▶ [Job] Present the data below as a Markdown table with the columns Row and Line. Number each line in Row, put its text in Line, and omit blank lines.

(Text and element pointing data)
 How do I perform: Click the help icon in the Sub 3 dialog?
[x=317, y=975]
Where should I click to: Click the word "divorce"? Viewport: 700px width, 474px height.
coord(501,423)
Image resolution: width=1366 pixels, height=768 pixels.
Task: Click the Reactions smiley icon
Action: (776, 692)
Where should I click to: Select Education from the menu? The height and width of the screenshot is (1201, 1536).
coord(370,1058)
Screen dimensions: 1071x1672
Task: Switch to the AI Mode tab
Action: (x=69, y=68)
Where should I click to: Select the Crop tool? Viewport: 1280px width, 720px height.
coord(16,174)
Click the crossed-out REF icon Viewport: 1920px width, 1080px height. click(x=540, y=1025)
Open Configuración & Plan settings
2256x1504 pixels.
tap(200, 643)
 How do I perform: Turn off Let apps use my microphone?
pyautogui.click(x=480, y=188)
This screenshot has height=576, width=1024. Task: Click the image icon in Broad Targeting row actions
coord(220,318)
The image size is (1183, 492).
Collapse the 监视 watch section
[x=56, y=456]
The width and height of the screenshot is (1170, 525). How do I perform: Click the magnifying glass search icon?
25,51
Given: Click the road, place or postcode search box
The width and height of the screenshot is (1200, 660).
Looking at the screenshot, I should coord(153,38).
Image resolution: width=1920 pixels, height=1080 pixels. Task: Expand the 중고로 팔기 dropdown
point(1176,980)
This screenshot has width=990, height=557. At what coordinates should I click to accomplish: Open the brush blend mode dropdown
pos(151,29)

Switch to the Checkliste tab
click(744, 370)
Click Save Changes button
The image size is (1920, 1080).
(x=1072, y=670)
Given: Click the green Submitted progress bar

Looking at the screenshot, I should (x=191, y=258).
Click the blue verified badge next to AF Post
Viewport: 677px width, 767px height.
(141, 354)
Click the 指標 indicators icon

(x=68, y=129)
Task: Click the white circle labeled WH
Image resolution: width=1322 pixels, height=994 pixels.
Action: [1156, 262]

▶ [Expected answer]
| Row | Line |
|---|---|
| 1 |  How do I perform: Click the help icon in the Sub 3 dialog? |
| 2 | [x=317, y=975] |
| 3 | Where should I click to: Click the word "divorce"? Viewport: 700px width, 474px height. |
| 4 | coord(501,423) |
| 5 | Image resolution: width=1366 pixels, height=768 pixels. |
| 6 | Task: Click the Reactions smiley icon |
| 7 | Action: (776, 692) |
| 8 | Where should I click to: Select Education from the menu? The height and width of the screenshot is (1201, 1536). |
| 9 | coord(370,1058) |
| 10 | Screen dimensions: 1071x1672 |
| 11 | Task: Switch to the AI Mode tab |
| 12 | Action: (x=69, y=68) |
| 13 | Where should I click to: Select the Crop tool? Viewport: 1280px width, 720px height. |
| 14 | coord(16,174) |
| 15 | Click the crossed-out REF icon Viewport: 1920px width, 1080px height. click(x=540, y=1025) |
| 16 | Open Configuración & Plan settings |
| 17 | 2256x1504 pixels. |
| 18 | tap(200, 643) |
| 19 |  How do I perform: Turn off Let apps use my microphone? |
| 20 | pyautogui.click(x=480, y=188) |
| 21 | This screenshot has height=576, width=1024. Task: Click the image icon in Broad Targeting row actions |
| 22 | coord(220,318) |
| 23 | The image size is (1183, 492). |
| 24 | Collapse the 监视 watch section |
| 25 | [x=56, y=456] |
| 26 | The width and height of the screenshot is (1170, 525). How do I perform: Click the magnifying glass search icon? |
| 27 | 25,51 |
| 28 | Given: Click the road, place or postcode search box |
| 29 | The width and height of the screenshot is (1200, 660). |
| 30 | Looking at the screenshot, I should coord(153,38). |
| 31 | Image resolution: width=1920 pixels, height=1080 pixels. Task: Expand the 중고로 팔기 dropdown |
| 32 | point(1176,980) |
| 33 | This screenshot has width=990, height=557. At what coordinates should I click to accomplish: Open the brush blend mode dropdown |
| 34 | pos(151,29) |
| 35 | Switch to the Checkliste tab |
| 36 | click(744, 370) |
| 37 | Click Save Changes button |
| 38 | The image size is (1920, 1080). |
| 39 | (x=1072, y=670) |
| 40 | Given: Click the green Submitted progress bar |
| 41 | Looking at the screenshot, I should (x=191, y=258). |
| 42 | Click the blue verified badge next to AF Post |
| 43 | Viewport: 677px width, 767px height. |
| 44 | (141, 354) |
| 45 | Click the 指標 indicators icon |
| 46 | (x=68, y=129) |
| 47 | Task: Click the white circle labeled WH |
| 48 | Image resolution: width=1322 pixels, height=994 pixels. |
| 49 | Action: [1156, 262] |